One of the earliest examples of technological innovation in the insurance sector in developing countries was Kilimo Salama in Kenya. A joint venture between the Syngenta Foundation for Sustainable Development, Safaricom, and UAP Insurance, the product provided parametric cover based on rainfall. This model used various innovative technologies at all stages. The product was sold by community agriculture shops and seed distributors and if the farmer chose to buy the insurance, the stockist would scan the barcode on the bag of seeds corresponding to seed and fertilizer brands available for insurance at subsidized rates using an app on their mobile phone. The app would calculate premium payable, capture client details, and send policy confirmation via SMS. This was transmitted to the insurer, calculating the coverage amount and the premium. Communication was done by text message, and premiums and claims were settled using the M-PESA mobile wallet. The rainfall and other climate data were measured using solar-powered weather stations and the payments based on a widely used Water Requirement Satisfaction Index. The initial policy was designed so that if the crops failed due to weather, the farmer would receive a payout to enable them to buy more seeds to plant for the next harvest. The first version covered seeds for maize but subsequently the products have been extended to cover other crops, other inputs, such as fertilizers, and the harvest outputs. The product was also picked up by micro lenders, who made buying insurance a requirement to get a loan and this added considerably to the growth.
We can see that technology is already being used in many ways in developing countries to enable simple, affordable, and accessible products. While there are always local nuances, the ideas discussed here are certainly transferable to other markets. There are challenges to reach scale, not least the need for education about risk and insurance and advice. Furthermore, because these are new areas and in many cases involve collaboration between different sectors, it is important that regulation supports these innovations and they do not get caught up either in unintended consequences or in regulatory frameworks so onerous that they destroy the economics. It is, however, clear that technology is key to the advancement of accessible and affordable insurance in developing countries and can unlock many benefits both for consumers and the insurance industry.

*SUPPLIED MATERIAL*.
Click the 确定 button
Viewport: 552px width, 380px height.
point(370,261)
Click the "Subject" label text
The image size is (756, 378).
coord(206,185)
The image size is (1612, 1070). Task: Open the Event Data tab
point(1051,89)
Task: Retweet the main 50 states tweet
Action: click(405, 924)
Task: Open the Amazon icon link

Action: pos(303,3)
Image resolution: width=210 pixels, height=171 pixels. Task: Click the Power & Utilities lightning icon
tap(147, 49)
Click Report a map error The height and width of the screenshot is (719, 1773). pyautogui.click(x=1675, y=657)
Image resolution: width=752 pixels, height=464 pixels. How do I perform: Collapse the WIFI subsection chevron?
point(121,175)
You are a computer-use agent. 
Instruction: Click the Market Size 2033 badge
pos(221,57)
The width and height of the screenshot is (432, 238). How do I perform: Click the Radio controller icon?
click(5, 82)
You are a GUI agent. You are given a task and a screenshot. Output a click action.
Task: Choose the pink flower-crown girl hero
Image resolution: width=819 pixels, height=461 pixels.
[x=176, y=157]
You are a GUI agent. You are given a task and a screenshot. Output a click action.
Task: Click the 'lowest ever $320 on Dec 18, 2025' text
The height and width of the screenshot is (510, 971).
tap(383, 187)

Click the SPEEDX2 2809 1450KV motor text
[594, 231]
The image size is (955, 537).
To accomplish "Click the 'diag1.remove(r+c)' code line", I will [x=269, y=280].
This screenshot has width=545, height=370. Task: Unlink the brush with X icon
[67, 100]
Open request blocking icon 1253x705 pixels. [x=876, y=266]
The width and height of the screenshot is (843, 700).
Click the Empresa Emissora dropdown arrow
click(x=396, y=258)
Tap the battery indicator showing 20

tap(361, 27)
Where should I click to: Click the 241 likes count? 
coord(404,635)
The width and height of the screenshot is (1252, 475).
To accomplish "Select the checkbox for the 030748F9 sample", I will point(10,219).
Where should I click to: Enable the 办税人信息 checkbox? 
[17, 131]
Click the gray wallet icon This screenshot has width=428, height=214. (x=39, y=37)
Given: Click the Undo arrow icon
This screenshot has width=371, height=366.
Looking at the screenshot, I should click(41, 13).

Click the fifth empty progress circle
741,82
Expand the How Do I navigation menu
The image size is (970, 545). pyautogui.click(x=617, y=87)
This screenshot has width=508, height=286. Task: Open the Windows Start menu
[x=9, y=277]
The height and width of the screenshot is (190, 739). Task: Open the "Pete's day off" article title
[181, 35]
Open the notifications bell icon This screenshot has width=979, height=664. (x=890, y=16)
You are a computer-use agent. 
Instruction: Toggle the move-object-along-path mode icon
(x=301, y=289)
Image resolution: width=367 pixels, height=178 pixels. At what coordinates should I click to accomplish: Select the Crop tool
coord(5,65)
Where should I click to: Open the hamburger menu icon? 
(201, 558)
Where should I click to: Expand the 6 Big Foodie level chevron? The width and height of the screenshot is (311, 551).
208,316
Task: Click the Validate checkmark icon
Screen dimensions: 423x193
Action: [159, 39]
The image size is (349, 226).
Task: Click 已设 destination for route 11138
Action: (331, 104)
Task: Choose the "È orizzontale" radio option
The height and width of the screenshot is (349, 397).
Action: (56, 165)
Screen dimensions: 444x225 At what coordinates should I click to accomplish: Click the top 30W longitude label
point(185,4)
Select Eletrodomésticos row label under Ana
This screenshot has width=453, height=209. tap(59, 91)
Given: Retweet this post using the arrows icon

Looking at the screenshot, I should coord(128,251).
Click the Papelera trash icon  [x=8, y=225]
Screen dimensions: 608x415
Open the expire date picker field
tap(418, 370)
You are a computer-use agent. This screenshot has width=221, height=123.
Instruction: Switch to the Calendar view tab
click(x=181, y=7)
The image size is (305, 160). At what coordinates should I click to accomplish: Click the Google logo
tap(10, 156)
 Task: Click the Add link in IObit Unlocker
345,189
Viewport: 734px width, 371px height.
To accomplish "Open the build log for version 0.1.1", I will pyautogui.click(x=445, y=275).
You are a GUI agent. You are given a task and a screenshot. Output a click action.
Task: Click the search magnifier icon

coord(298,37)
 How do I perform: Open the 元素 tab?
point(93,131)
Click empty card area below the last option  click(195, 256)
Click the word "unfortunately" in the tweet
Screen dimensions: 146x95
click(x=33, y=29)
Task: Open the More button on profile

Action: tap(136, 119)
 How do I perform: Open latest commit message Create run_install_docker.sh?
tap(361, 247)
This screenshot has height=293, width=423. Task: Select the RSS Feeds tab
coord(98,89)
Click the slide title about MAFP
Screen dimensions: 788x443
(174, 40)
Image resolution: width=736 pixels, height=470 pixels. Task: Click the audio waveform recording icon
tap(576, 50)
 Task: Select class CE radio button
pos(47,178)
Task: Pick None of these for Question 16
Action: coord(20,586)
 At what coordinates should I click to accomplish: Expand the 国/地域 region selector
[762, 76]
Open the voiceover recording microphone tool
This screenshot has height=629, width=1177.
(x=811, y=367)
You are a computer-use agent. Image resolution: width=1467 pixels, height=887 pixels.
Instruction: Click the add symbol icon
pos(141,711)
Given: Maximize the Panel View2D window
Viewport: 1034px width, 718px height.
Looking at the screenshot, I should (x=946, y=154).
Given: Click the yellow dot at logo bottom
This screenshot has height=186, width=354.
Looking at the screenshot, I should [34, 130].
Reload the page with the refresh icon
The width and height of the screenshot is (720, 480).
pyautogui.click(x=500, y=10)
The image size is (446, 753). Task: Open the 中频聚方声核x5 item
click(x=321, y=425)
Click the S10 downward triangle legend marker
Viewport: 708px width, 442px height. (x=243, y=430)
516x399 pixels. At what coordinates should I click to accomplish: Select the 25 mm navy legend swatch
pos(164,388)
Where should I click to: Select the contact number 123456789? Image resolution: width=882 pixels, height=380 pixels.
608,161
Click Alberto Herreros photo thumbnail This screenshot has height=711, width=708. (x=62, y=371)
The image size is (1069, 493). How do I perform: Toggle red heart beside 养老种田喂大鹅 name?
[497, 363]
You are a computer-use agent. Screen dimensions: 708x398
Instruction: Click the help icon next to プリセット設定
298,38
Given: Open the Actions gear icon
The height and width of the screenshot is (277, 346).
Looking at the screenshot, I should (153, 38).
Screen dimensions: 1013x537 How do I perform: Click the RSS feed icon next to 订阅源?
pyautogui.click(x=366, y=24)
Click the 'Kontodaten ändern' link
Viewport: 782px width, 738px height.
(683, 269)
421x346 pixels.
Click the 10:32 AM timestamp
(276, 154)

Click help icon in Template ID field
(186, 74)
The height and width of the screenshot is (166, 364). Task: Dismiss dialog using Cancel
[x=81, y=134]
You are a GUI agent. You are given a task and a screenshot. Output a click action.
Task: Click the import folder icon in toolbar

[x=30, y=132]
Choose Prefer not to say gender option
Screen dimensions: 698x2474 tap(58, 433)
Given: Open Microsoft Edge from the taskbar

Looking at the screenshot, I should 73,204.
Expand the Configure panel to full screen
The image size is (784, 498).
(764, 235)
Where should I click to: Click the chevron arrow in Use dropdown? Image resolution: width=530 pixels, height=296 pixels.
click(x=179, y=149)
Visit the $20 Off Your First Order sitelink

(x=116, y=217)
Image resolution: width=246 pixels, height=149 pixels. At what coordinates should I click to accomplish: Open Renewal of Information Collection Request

*PROBLEMS TO SOLVE*.
- A) Does each statement agree with the insurance technology passage? Answer yes or no, and quote the words that decide it. (i) Safaricom was one of the partners in Kilimo Salama. (ii) Premiums were paid in cash at the agriculture shops. (iii) The first version of the product covered wheat seeds.
- B) Retype the insurance technology passage from "We can see that" to "the insurance industry.".
Work only from the insurance technology passage.

*RESPONSES IN ORDER*.
- A)
(i) Yes: "A joint venture between the Syngenta Foundation for Sustainable Development, Safaricom, and UAP Insurance"
(ii) No: "premiums and claims were settled using the M-PESA mobile wallet"
(iii) No: "The first version covered seeds for maize"

- B)
We can see that technology is already being used in many ways in developing countries to enable simple, affordable, and accessible products. While there are always local nuances, the ideas discussed here are certainly transferable to other markets. There are challenges to reach scale, not least the need for education about risk and insurance and advice. Furthermore, because these are new areas and in many cases involve collaboration between different sectors, it is important that regulation supports these innovations and they do not get caught up either in unintended consequences or in regulatory frameworks so onerous that they destroy the economics. It is, however, clear that technology is key to the advancement of accessible and affordable insurance in developing countries and can unlock many benefits both for consumers and the insurance industry.